Lines about locating elements on screens:
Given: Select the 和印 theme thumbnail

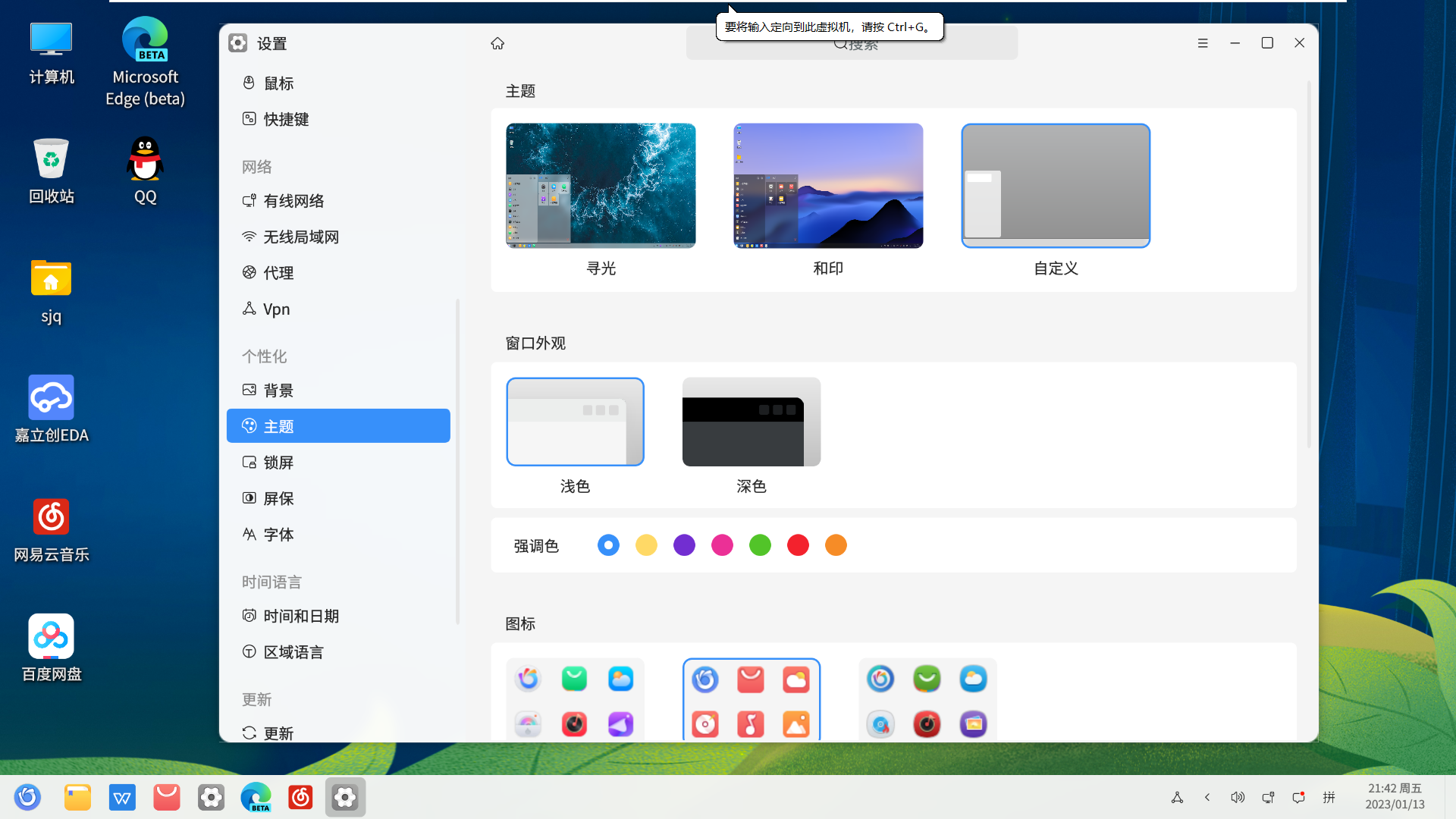Looking at the screenshot, I should (828, 186).
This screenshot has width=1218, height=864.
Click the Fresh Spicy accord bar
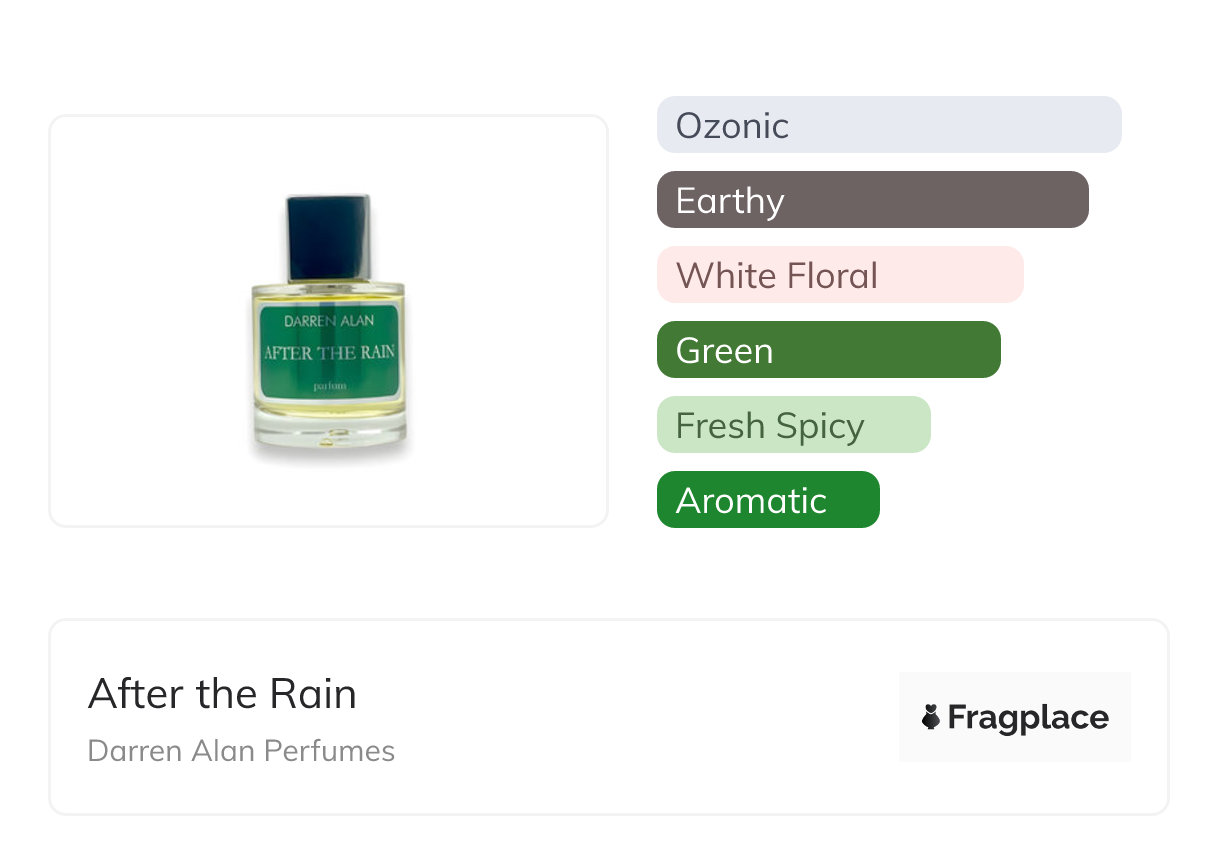[793, 425]
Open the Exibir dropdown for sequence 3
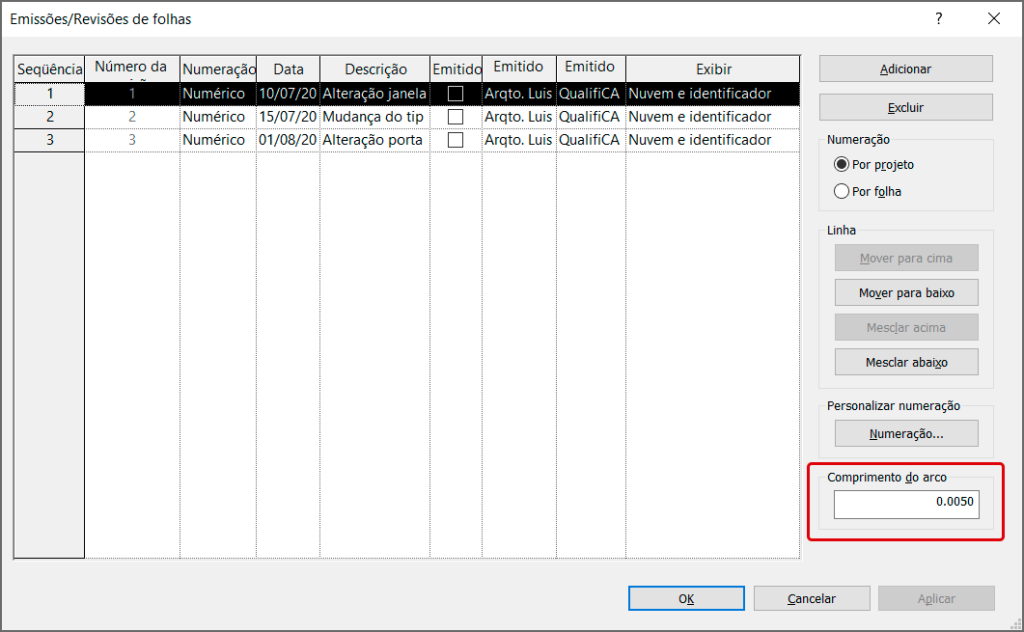 point(711,140)
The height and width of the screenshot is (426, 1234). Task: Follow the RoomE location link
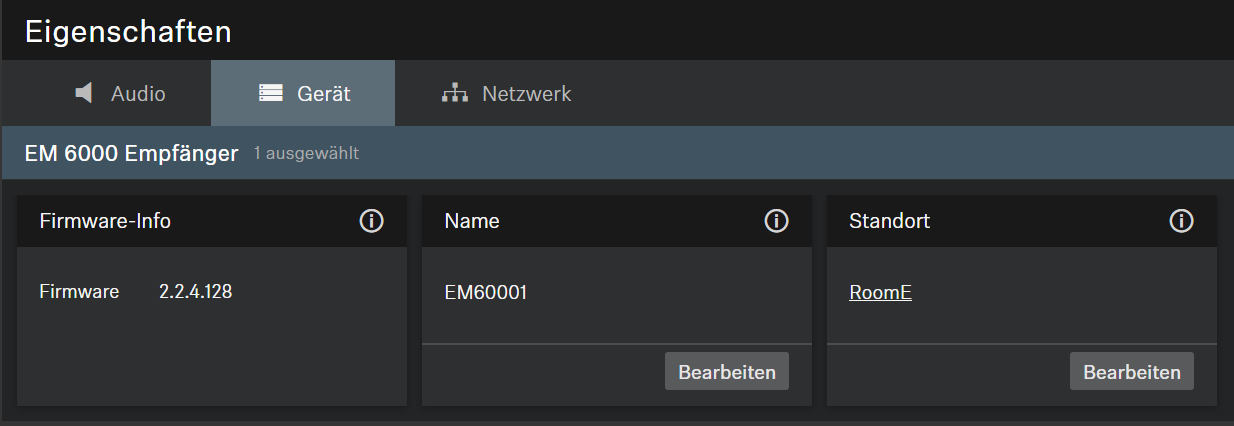tap(880, 293)

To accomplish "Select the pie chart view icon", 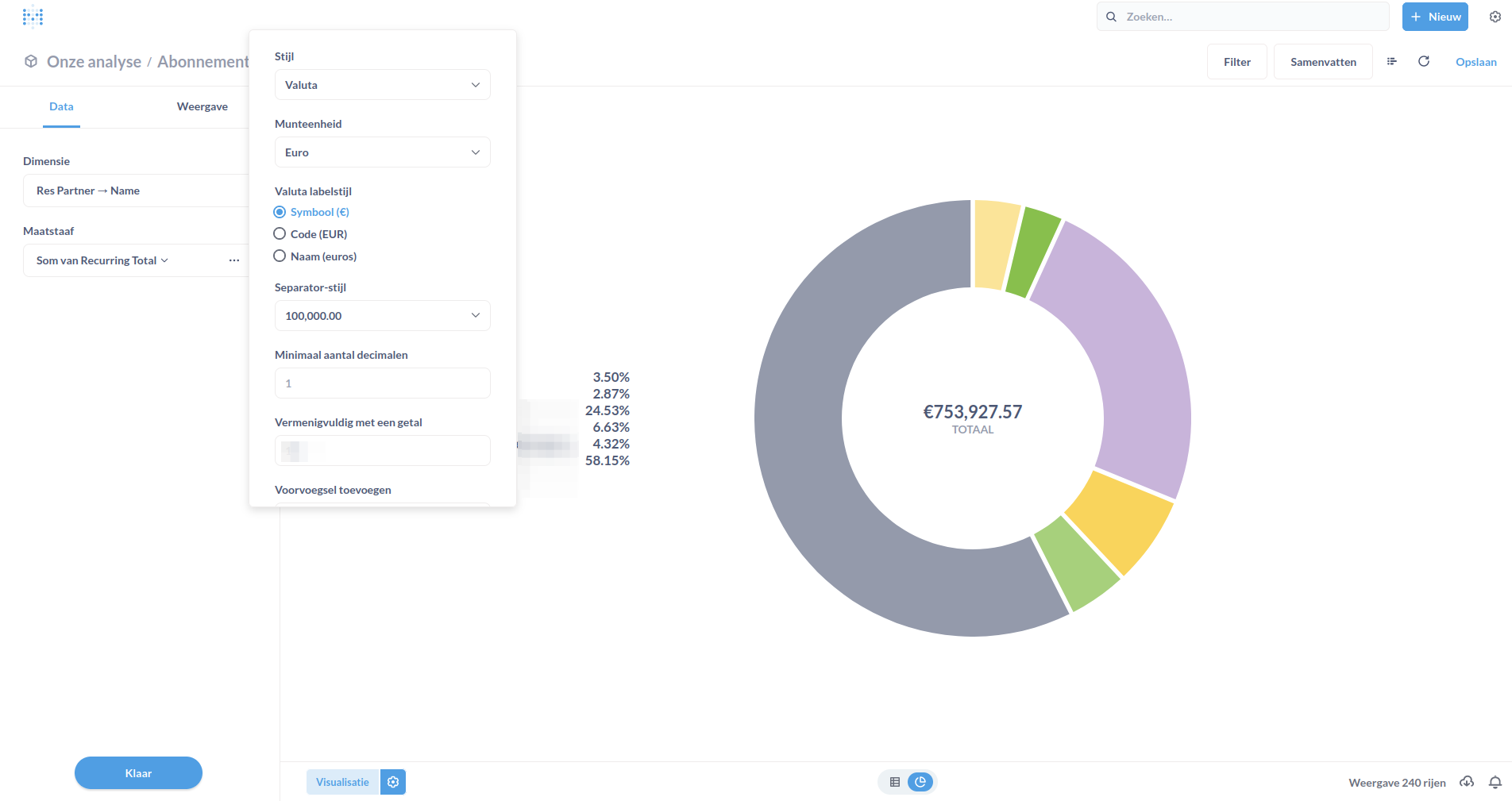I will (920, 782).
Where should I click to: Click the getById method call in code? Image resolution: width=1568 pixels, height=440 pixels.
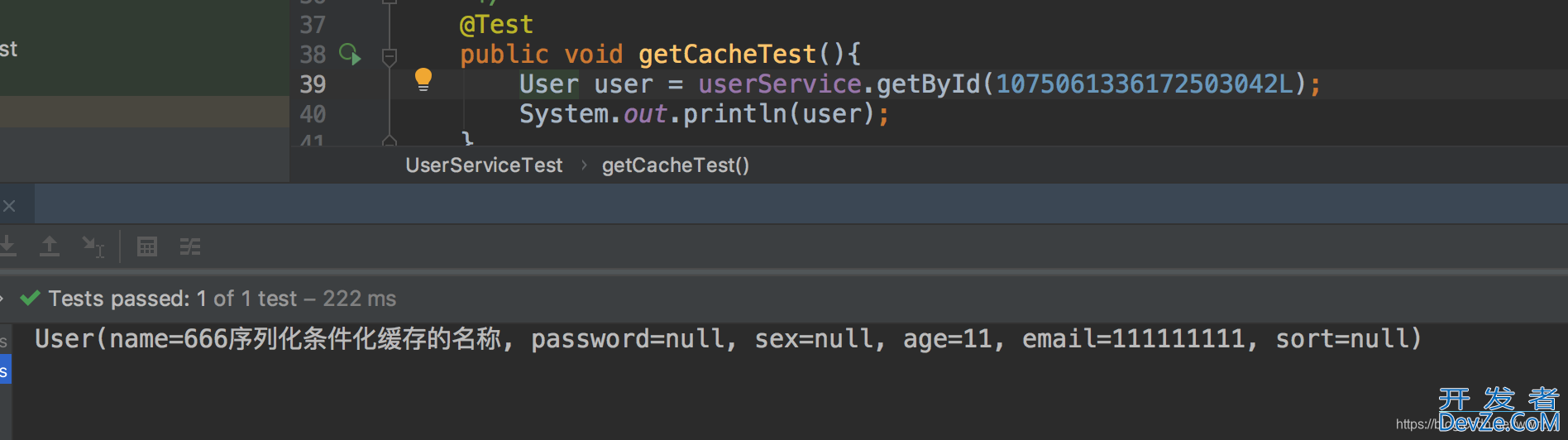(928, 84)
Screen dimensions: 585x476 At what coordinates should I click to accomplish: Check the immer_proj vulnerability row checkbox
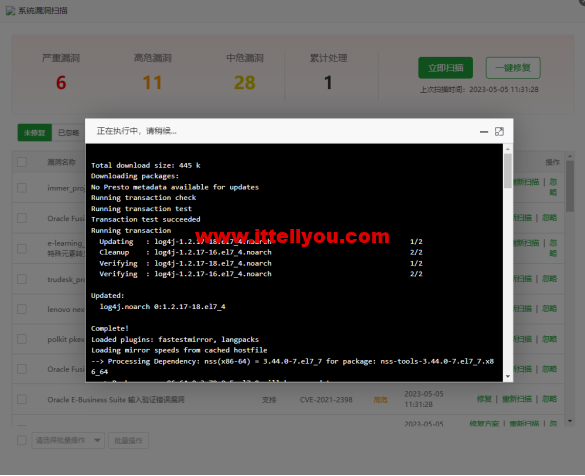coord(22,188)
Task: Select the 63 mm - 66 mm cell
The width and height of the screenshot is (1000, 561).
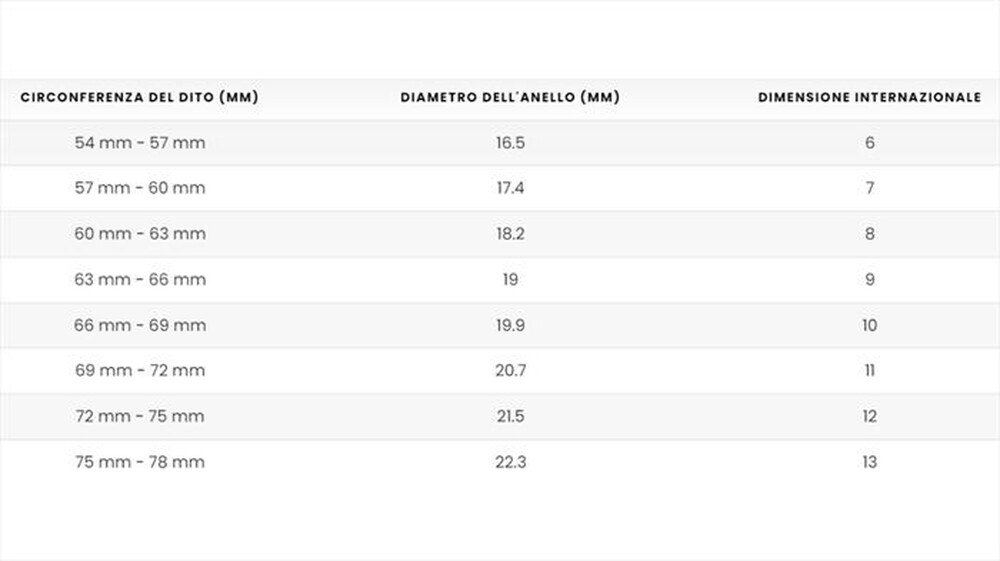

[Exercise] Edit the lines from the one that has "Screen dimensions: 585x476" through the last line, changing "vulnerability row" to "dependency row" and keeping everything else the same. Leave the pictures out of your answer.

[Answer to this task]
Screen dimensions: 585x476 At what coordinates should I click to accomplish: Check the immer_proj dependency row checkbox
coord(22,188)
Task: Select the 63 mm - 66 mm cell
The width and height of the screenshot is (1000, 561).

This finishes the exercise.